— START OF Records shown —
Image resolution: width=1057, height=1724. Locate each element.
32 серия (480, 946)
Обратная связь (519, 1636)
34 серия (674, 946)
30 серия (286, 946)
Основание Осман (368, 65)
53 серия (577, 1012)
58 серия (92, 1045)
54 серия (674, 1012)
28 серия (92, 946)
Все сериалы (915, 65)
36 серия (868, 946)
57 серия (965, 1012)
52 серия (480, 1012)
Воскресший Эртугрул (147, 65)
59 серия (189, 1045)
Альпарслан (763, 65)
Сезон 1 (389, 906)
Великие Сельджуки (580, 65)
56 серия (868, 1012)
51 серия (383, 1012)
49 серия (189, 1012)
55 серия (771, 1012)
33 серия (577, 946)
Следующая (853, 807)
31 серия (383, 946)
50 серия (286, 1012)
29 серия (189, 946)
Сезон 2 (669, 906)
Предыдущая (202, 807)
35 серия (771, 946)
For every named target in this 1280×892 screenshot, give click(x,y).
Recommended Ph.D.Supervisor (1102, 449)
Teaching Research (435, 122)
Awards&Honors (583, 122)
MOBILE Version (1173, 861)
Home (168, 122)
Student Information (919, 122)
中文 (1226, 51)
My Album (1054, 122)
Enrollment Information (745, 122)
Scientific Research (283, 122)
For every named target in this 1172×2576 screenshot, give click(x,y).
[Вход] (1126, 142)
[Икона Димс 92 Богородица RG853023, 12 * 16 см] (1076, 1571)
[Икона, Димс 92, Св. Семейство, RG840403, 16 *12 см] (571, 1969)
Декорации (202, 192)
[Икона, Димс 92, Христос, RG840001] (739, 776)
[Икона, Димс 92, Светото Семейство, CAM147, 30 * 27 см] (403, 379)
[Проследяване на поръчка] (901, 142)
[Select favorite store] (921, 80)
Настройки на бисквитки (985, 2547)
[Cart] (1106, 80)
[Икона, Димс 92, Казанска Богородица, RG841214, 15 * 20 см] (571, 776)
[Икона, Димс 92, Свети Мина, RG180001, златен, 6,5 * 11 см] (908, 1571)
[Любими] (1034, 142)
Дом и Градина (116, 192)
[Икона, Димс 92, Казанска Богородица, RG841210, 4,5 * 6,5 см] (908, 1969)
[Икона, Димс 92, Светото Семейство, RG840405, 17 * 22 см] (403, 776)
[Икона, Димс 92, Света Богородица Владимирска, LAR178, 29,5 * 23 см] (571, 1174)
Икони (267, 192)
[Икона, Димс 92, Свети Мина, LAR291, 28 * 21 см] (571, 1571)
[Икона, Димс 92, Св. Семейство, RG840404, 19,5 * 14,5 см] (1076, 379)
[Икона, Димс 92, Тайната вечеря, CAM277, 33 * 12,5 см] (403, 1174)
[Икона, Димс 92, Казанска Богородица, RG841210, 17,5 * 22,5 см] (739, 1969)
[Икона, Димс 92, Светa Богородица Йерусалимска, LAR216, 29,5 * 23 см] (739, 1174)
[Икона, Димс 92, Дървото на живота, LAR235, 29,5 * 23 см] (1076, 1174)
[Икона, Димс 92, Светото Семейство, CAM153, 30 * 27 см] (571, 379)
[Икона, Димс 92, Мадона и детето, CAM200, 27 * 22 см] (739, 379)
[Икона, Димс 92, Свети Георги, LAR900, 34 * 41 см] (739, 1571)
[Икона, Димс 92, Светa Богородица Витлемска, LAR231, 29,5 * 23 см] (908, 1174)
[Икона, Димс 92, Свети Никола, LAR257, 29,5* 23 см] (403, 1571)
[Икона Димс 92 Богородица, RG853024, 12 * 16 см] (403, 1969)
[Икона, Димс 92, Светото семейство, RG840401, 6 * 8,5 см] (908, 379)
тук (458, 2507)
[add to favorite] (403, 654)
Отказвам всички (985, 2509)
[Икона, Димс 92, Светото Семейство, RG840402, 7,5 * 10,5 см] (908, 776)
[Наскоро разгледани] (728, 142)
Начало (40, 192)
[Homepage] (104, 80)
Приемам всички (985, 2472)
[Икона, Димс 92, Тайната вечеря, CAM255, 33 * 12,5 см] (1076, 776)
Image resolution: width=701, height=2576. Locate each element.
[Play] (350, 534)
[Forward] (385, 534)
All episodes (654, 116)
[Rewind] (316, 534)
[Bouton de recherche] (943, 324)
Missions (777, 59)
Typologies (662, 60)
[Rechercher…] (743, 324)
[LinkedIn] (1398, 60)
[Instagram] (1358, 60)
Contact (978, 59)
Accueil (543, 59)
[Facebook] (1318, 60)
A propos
— END OF Records shown —
• **Directive**: Print every record above verbatim, keeping each line and its order unchanged.

• **Finished answer**:
Image resolution: width=1057, height=1724. Locate each element.
32 серия (480, 946)
Обратная связь (519, 1636)
34 серия (674, 946)
30 серия (286, 946)
Основание Осман (368, 65)
53 серия (577, 1012)
58 серия (92, 1045)
54 серия (674, 1012)
28 серия (92, 946)
Все сериалы (915, 65)
36 серия (868, 946)
57 серия (965, 1012)
52 серия (480, 1012)
Воскресший Эртугрул (147, 65)
59 серия (189, 1045)
Альпарслан (763, 65)
Сезон 1 (389, 906)
Великие Сельджуки (580, 65)
56 серия (868, 1012)
51 серия (383, 1012)
49 серия (189, 1012)
55 серия (771, 1012)
33 серия (577, 946)
Следующая (853, 807)
31 серия (383, 946)
50 серия (286, 1012)
29 серия (189, 946)
Сезон 2 (669, 906)
Предыдущая (202, 807)
35 серия (771, 946)
For every named target in this 1280×892 screenshot, give click(x,y).
Recommended Ph.D.Supervisor (1102, 449)
Teaching Research (435, 122)
Awards&Honors (583, 122)
MOBILE Version (1173, 861)
Home (168, 122)
Student Information (919, 122)
中文 (1226, 51)
My Album (1054, 122)
Enrollment Information (745, 122)
Scientific Research (283, 122)
For every named target in this 1172×2576 screenshot, give click(x,y).
[Вход] (1126, 142)
[Икона Димс 92 Богородица RG853023, 12 * 16 см] (1076, 1571)
[Икона, Димс 92, Св. Семейство, RG840403, 16 *12 см] (571, 1969)
Декорации (202, 192)
[Икона, Димс 92, Христос, RG840001] (739, 776)
[Икона, Димс 92, Светото Семейство, CAM147, 30 * 27 см] (403, 379)
[Проследяване на поръчка] (901, 142)
[Select favorite store] (921, 80)
Настройки на бисквитки (985, 2547)
[Cart] (1106, 80)
[Икона, Димс 92, Казанска Богородица, RG841214, 15 * 20 см] (571, 776)
[Икона, Димс 92, Свети Мина, RG180001, златен, 6,5 * 11 см] (908, 1571)
[Любими] (1034, 142)
Дом и Градина (116, 192)
[Икона, Димс 92, Казанска Богородица, RG841210, 4,5 * 6,5 см] (908, 1969)
[Икона, Димс 92, Светото Семейство, RG840405, 17 * 22 см] (403, 776)
[Икона, Димс 92, Света Богородица Владимирска, LAR178, 29,5 * 23 см] (571, 1174)
Икони (267, 192)
[Икона, Димс 92, Свети Мина, LAR291, 28 * 21 см] (571, 1571)
[Икона, Димс 92, Св. Семейство, RG840404, 19,5 * 14,5 см] (1076, 379)
[Икона, Димс 92, Тайната вечеря, CAM277, 33 * 12,5 см] (403, 1174)
[Икона, Димс 92, Казанска Богородица, RG841210, 17,5 * 22,5 см] (739, 1969)
[Икона, Димс 92, Светa Богородица Йерусалимска, LAR216, 29,5 * 23 см] (739, 1174)
[Икона, Димс 92, Дървото на живота, LAR235, 29,5 * 23 см] (1076, 1174)
[Икона, Димс 92, Светото Семейство, CAM153, 30 * 27 см] (571, 379)
[Икона, Димс 92, Мадона и детето, CAM200, 27 * 22 см] (739, 379)
[Икона, Димс 92, Свети Георги, LAR900, 34 * 41 см] (739, 1571)
[Икона, Димс 92, Светa Богородица Витлемска, LAR231, 29,5 * 23 см] (908, 1174)
[Икона, Димс 92, Свети Никола, LAR257, 29,5* 23 см] (403, 1571)
[Икона Димс 92 Богородица, RG853024, 12 * 16 см] (403, 1969)
[Икона, Димс 92, Светото семейство, RG840401, 6 * 8,5 см] (908, 379)
тук (458, 2507)
[add to favorite] (403, 654)
Отказвам всички (985, 2509)
[Икона, Димс 92, Светото Семейство, RG840402, 7,5 * 10,5 см] (908, 776)
[Наскоро разгледани] (728, 142)
Начало (40, 192)
[Homepage] (104, 80)
Приемам всички (985, 2472)
[Икона, Димс 92, Тайната вечеря, CAM255, 33 * 12,5 см] (1076, 776)
Image resolution: width=701, height=2576. Locate each element.
[Play] (350, 534)
[Forward] (385, 534)
All episodes (654, 116)
[Rewind] (316, 534)
[Bouton de recherche] (943, 324)
Missions (777, 59)
Typologies (662, 60)
[Rechercher…] (743, 324)
[LinkedIn] (1398, 60)
[Instagram] (1358, 60)
Contact (978, 59)
Accueil (543, 59)
[Facebook] (1318, 60)
A propos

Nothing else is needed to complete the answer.